• _SELECTION_:
"""

SECTION 3. Waiver. Guarantor hereby waives diligence, presentment, demand of payment, filing
of claims with a court in the event of receivership or bankruptcy of any Borrowers or any other
guarantor, protest or notice (except as provided elsewhere in the Loan Documents) with respect to
the Obligations and all demands whatsoever, and covenants that this Guaranty will not be
discharged, except by complete and indefeasible payment and performance of the Obligations.
Guarantor further waives notice of (i) acceptance of this Guaranty, (ii) the existence or incurring
from time to time of any Obligations guarantied hereunder, (iii) the existence of any Default or
Event of Default, the making of demand, nonpayment, or the taking of any action by Lender, under
the Loan and Security Agreement or any other Loan Document, and (iv) default and demand hereunder.

"""

• _STORED DATA_:
"""

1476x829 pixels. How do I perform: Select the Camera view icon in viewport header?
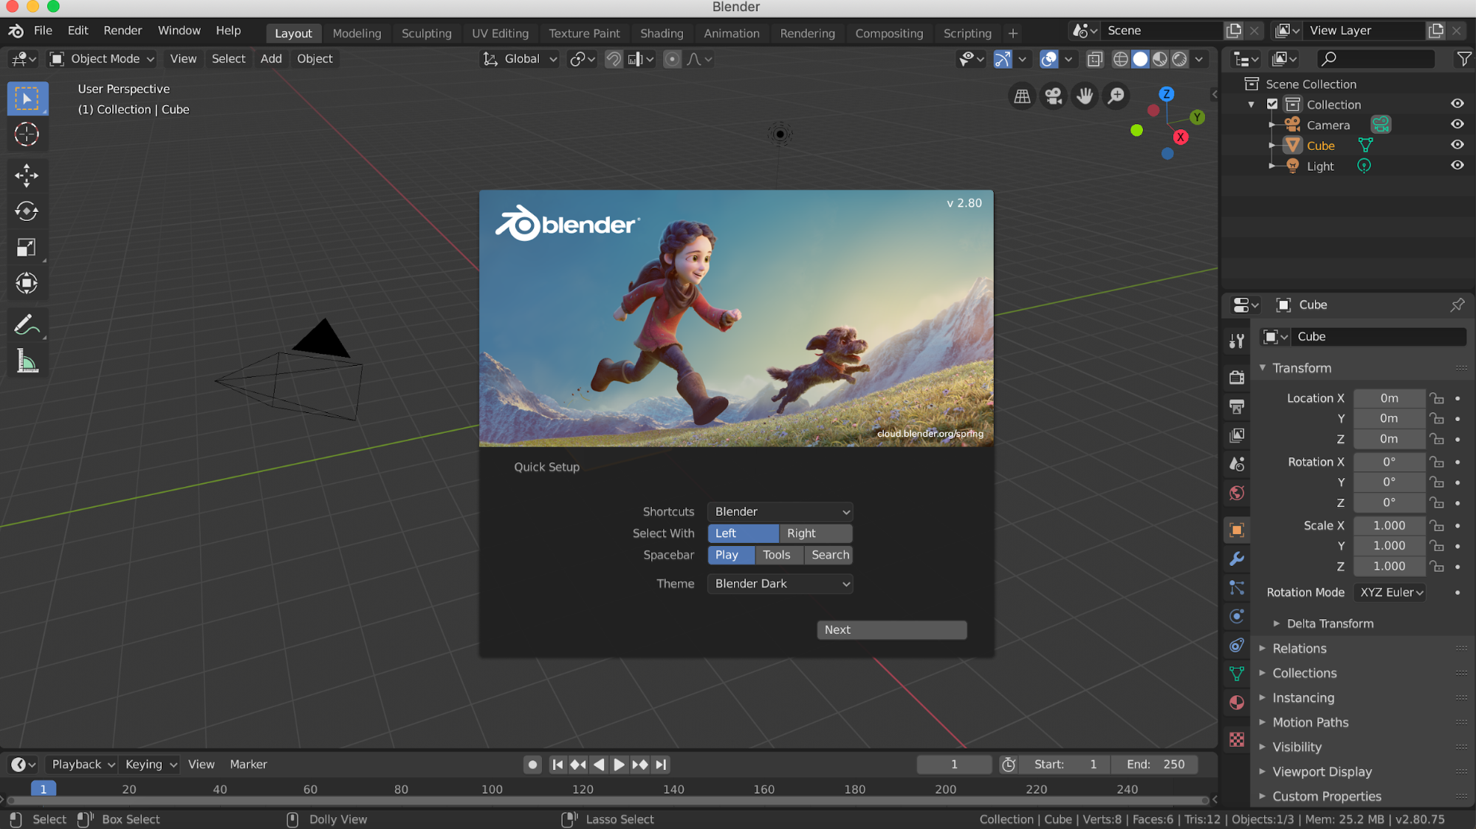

"""

Per the waiver section, what is the only event that will discharge the Guaranty?

Complete and indefeasible payment and performance of the Obligations.